THEE FFII N A N CII ALL MII R O R T HIISS WEEEE K
Cyprus was getting closer to join the ERM2, precursor to adopting the euro, while Stelios was back in town to promote new ventures and foreign investors were snapping up equities on the CSE, the Financial Mirror reported in issue 590, on October 13, 2004.
The Council of Ministers is expected to meet in the next 15 days to decide whether Cyprus is ready to make a formal application to join ERM2 (the Exchange Rate Mechanism), the first major step required to adopt the euro. Countries must remain within the ERM for at least two years before adopting the single currency and must meet the other four stringent “Maastricht criteria” which cover budget deficit, public debt management, interest rates and inflation. Cyprus’ large budget deficit, which hit more than 6% of GDP in 2003, was the main reason why it was not among the first three new member states which joined ERM2 in June, namely, Slovenia, Estonia and Lithuania.

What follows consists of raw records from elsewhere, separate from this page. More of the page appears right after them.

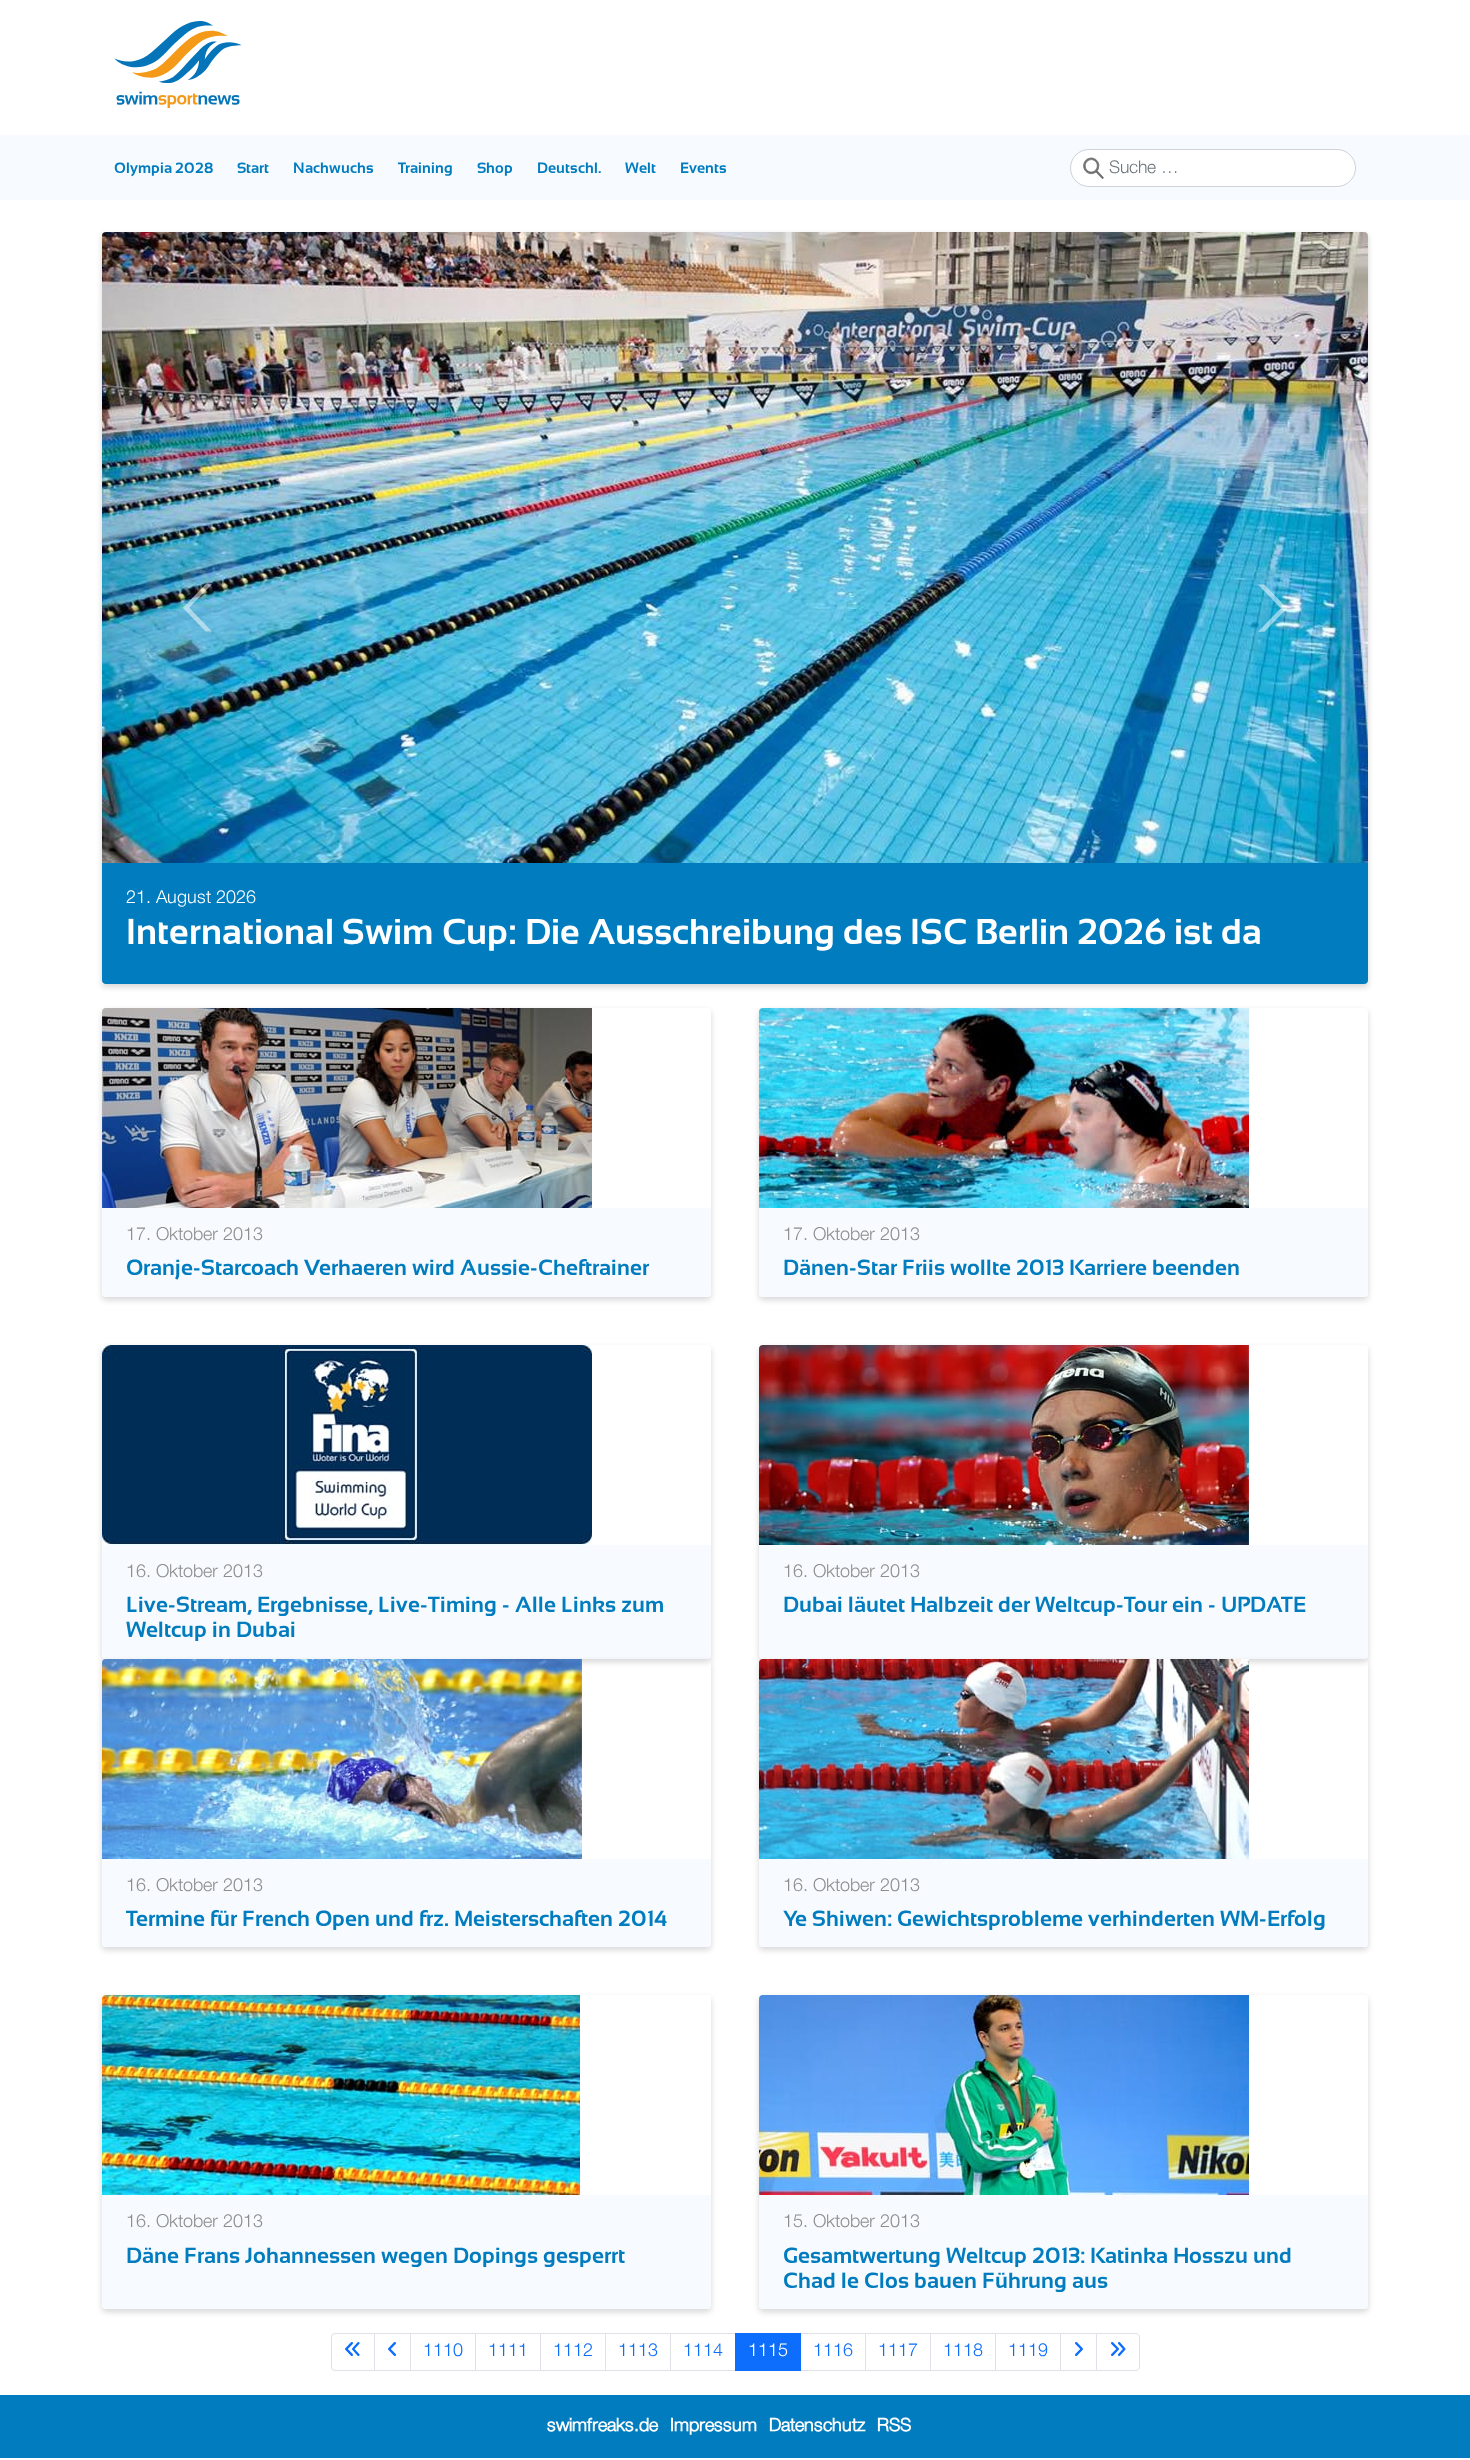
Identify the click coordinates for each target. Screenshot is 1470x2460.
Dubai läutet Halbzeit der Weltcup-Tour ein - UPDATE (1044, 1604)
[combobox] (1213, 168)
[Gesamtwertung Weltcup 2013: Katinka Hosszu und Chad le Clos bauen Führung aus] (1004, 2095)
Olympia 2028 (163, 167)
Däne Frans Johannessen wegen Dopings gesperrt (375, 2255)
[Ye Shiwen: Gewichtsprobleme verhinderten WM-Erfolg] (1004, 1758)
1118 (963, 2351)
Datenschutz (817, 2426)
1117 (898, 2351)
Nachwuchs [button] (333, 167)
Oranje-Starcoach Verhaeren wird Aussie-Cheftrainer (387, 1267)
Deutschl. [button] (569, 167)
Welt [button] (640, 167)
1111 (508, 2351)
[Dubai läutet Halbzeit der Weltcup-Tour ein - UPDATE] (1004, 1444)
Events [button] (703, 167)
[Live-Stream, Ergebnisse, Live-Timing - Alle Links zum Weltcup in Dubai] (347, 1444)
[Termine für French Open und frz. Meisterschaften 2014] (342, 1758)
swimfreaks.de (602, 2426)
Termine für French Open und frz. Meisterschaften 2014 (396, 1918)
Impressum (713, 2426)
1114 (703, 2351)
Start (253, 167)
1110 (443, 2351)
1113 (638, 2351)
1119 (1028, 2351)
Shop (495, 167)
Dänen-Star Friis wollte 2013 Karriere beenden (1011, 1267)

EasyGroup founder Stelios Haji-Ioannou, in Cyprus last week to inaugurate the first outlet of his easyCar franchise in Limassol, plans to return with other easy franchises, such as easyMoney, specialising in credit cards business, and easy4men, a joint venture with Boots specialising in men’s toiletries.
Foreign investors have been spotted buying up bargains on the CSE, at a time when confidence is at an all-time low and the CSE All-Share Index is scraping fresh lows. Greek investors, led by the Proton Group, who had previously accumulated a 4.9% stake in Interfund, is now believed to have purchased a 3% stake in Cytrustees. Demetra Investments has also been the target of foreign investors, with Deutsche Bank taking a 0.88% stake, while Eureko Group is resuming talks for a controlling stake in Universal Life.
Both EU and non-EU companies can now buy an entire Cypriot bank, hotel, insurance company, farm or tourist agency without any restrictions and without having to invest a minimum amount, following the full lifting of inward investment restrictions on October 1. However, brokers do not expect the big three banks to fall into foreign hands just yet.
Prices of homes fell by 1.9% in September, according to the BuySell Home Price Index, bringing the index to 108.89. The average selling price of a house is now CP 84,834. After rising for two years, the monthly fall could be attributable to the 1% hike in interests in April. But the Central Bank Governor said the rapid increase in property prices at about 15% so far this year, is not sustainable and urged buyers to be cautious.